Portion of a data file

+++++

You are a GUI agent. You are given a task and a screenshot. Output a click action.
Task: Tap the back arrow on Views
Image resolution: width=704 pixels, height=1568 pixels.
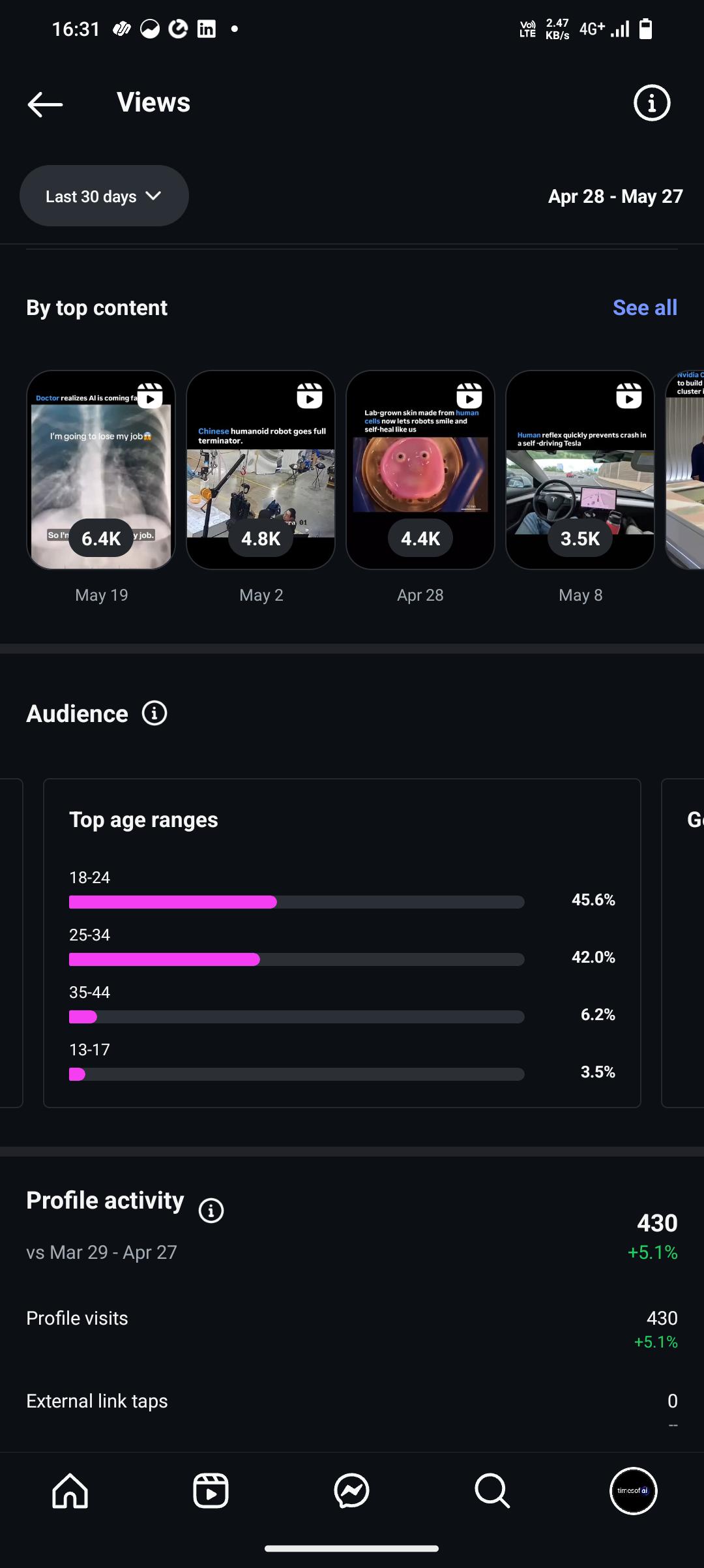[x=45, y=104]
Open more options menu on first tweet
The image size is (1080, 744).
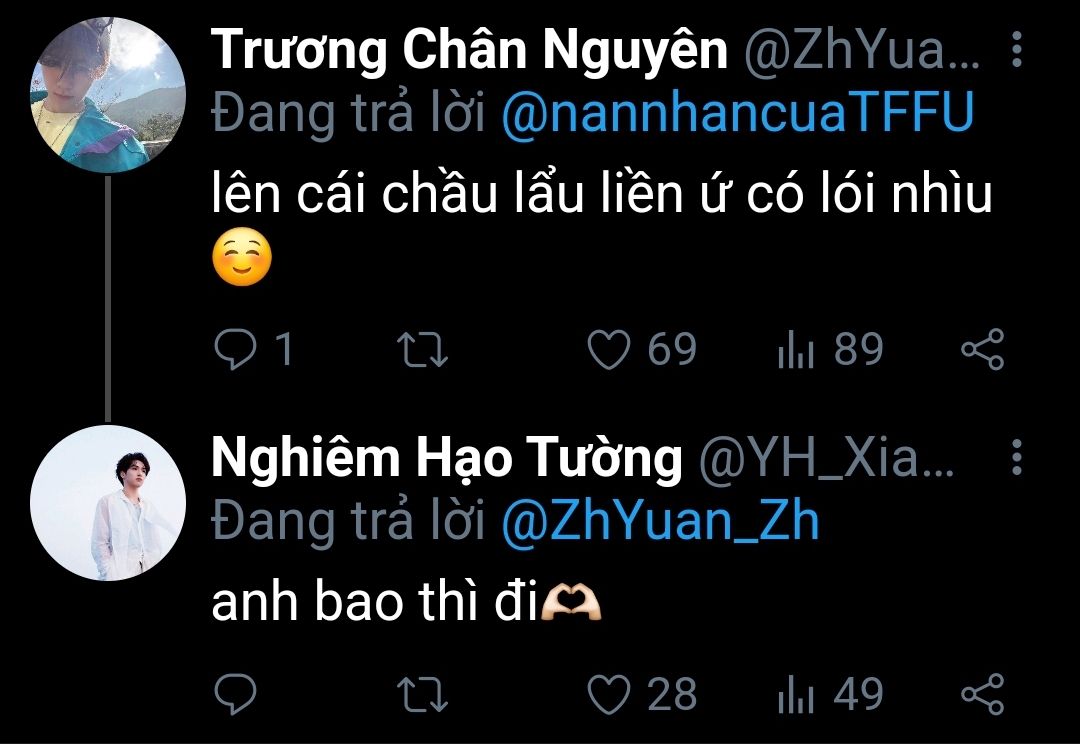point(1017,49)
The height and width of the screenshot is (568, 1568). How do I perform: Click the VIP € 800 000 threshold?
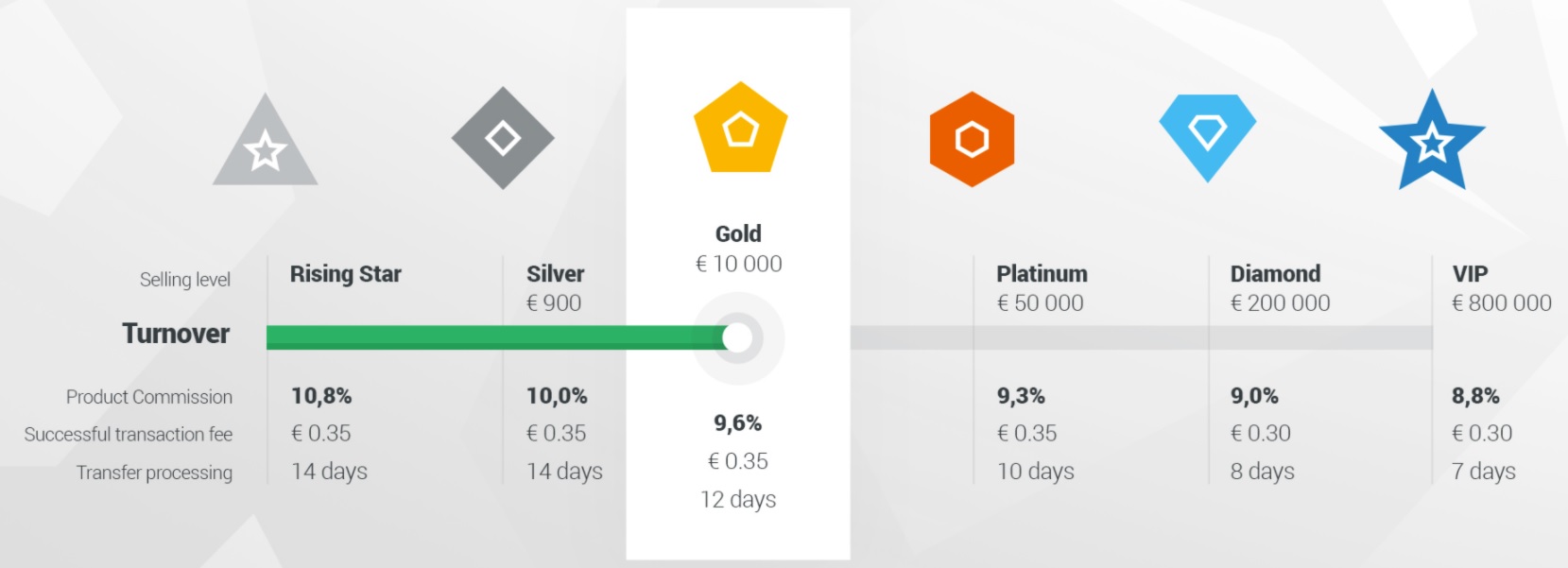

+++++

Given instruction:
Reproduce all of the records above word for word, omitting the pictures.

Solution for this exercise:
You are a GUI agent. You are given a task and a screenshot. Output a click action.
Task: Tap the back arrow on Views
Image resolution: width=704 pixels, height=1568 pixels.
[x=45, y=104]
Open more options menu on first tweet
The image size is (1080, 744).
point(1017,49)
The height and width of the screenshot is (568, 1568). How do I perform: Click the VIP € 800 000 threshold?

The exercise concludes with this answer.